■ What the exercise asks: Copy out each line in the rows below that contains the word "Find".

■ Dataset records:
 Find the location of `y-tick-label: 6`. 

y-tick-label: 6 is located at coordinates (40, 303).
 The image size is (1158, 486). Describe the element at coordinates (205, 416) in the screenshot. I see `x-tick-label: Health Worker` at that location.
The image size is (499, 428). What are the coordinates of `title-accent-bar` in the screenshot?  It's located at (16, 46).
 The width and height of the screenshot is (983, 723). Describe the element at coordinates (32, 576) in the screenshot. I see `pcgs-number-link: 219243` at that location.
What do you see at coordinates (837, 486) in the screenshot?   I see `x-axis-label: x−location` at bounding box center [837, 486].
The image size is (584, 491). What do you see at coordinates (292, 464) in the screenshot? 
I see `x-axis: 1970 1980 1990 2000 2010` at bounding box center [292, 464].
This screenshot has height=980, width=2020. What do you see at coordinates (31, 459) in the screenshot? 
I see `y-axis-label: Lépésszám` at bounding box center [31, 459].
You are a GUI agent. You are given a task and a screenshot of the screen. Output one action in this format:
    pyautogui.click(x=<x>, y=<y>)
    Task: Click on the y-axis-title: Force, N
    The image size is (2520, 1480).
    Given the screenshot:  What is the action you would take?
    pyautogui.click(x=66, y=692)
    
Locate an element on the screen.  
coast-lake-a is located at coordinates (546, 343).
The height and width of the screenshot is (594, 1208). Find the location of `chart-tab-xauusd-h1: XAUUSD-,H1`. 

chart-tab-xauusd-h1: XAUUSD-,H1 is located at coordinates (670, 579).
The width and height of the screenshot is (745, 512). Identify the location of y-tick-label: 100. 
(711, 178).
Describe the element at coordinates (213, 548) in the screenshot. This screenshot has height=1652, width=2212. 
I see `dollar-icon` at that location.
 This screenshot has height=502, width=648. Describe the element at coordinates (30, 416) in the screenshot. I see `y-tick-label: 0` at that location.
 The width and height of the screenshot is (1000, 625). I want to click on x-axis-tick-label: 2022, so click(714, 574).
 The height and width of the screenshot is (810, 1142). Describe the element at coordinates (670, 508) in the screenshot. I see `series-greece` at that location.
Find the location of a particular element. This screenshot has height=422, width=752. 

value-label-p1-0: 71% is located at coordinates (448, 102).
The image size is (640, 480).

■ Output of the task:
 Find the location of `y-tick-label: 6`. 
The height and width of the screenshot is (594, 1208). Find the location of `chart-tab-xauusd-h1: XAUUSD-,H1`. 
Find the location of a particular element. This screenshot has height=422, width=752. 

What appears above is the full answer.